By definition, pole-vaulting requires you to go over a bar. In innovation, such bars are set by one’s limited aspirations or by the perceived limitations of current technologies. The core idea of ‘pole-vaulting’ as opposed to ‘leapfrogging’ is the only way forward that expresses the deeply felt need for speed, considering our keen awareness of the fact that time is running out fast.
Dr Mashelkar and Mr Pandit ably show in Leapfrogging to Pole-Vaulting: Creating the Magic of Radical yet Sustainable Transformation that-as an interplay of global issues constantly raise the bar for innovation today-there has never been a better time to use our learnings to pole-vault over those bars into a new future! An exhilarating manifesto for the future, this book convinces readers to make the shift from reactive leapfrogging to proactive pole-vaulting through radical transformation.
Here is an insightful excerpt:
In a corporate world, the pole is the supporting talent, technologies and tools.
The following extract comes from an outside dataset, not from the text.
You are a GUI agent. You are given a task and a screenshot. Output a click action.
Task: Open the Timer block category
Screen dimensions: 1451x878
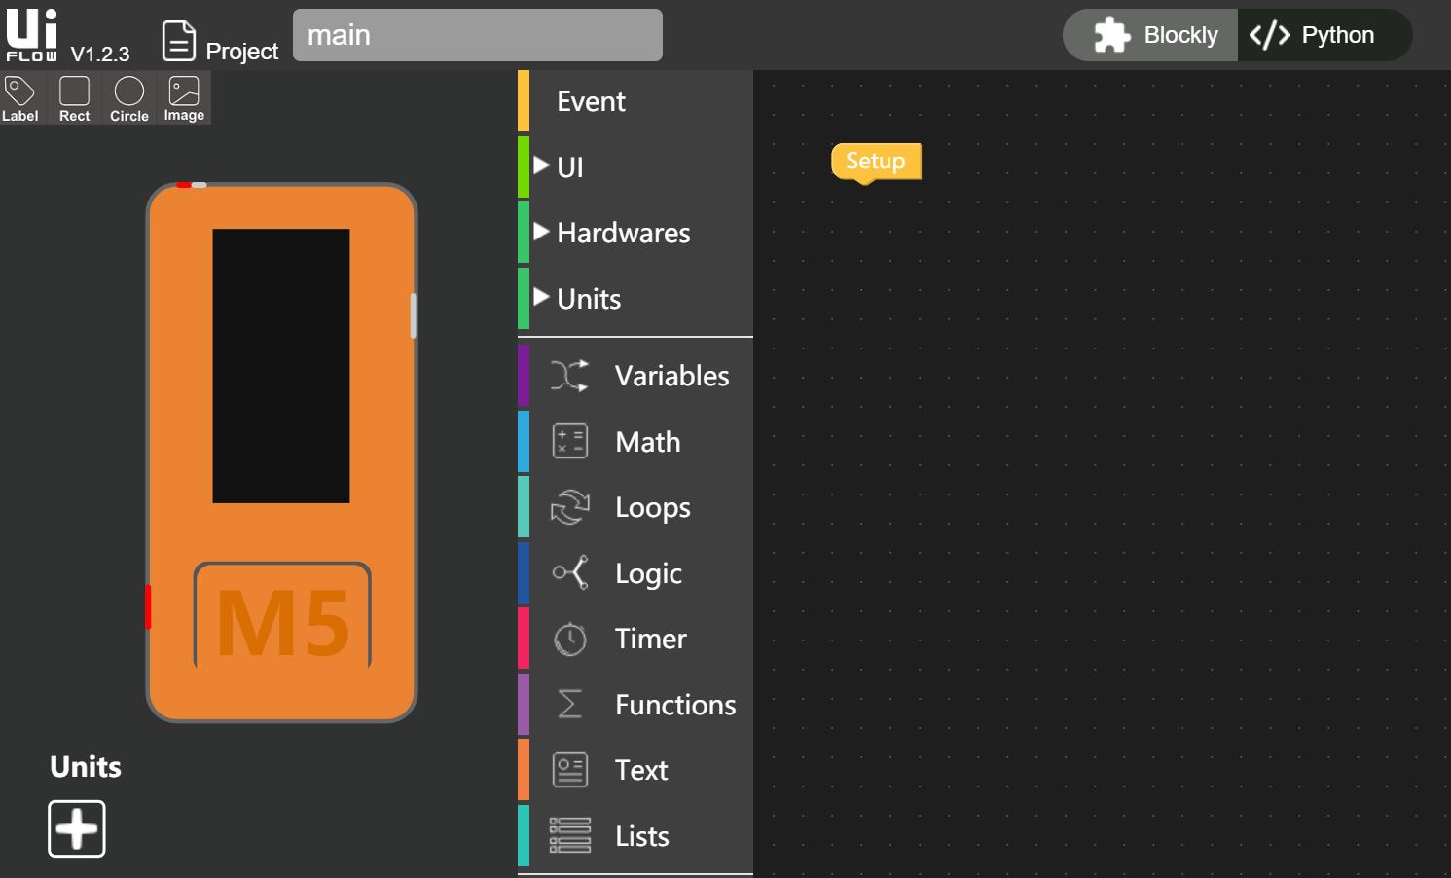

However, the question still remains: Why does one need to go from leapfrogging to pole-vaulting? A shift away from leapfrogging and approaching innovations with an attitude of a pole-vaulter will take us towards progress in the true sense of the word. A 10 per cent increase in performance is an incremental innovation.
It is easy. You are doing what everyone is doing, but only slightly better. A 100 per cent increase in performance in a short time is more difficult. It requires innovation at another level. This is, still, leapfrogging.
When this increase is 1000 per cent however, a 10x improvement, it is then that we are talking of transformational innovation, progress in its true sense. This is what we would call pole-vaulting. We need a 10x change in the demands of ourselves as a community of innovators, creators, sellers, buyers and policymakers.
It is time we stop being happy with a 20 per cent reduction in price, but instead look at twenty fold price improvement.
This is not unachievable. Such aspirations have led to unimagined cost reductions. For instance, until ten years ago an ECG machine used to cost around $10,000.*
When an innovative mind, Rahul Rastogi, applied himself, a $70 version was developed that made ¢8 tests possible. This is not all. This machine is portable and can be used in the remotest corners of the world.
Similarly, a business challenged itself to make high-speed, 4G Internet available at ¢10 per GB, with free voice calls, for a billion people, and did it—that is Jio in India. Only when we set ourselves such lofty aims are today’s successes—such as 1 billion Aadhaar registrations in India—conceivable. This book is all about pole-vaulting towards a new future, a future that is radically and not just marginally different, a future that is radically transformed and is yet sustainable. And this has to be achieved notwithstanding all the formidable obstacles, either perceived or real. We capture the essence of the pole-vaulting innovation processes, products and people, which has made the seemingly impossible, possible.
Leapfrogging to Pole-Vaulting: Creating the Magic of Radical yet Sustainable Transformation is dotted with inspiring case studies that can instil confidence in people from across the world to put this framework into practice for assured success.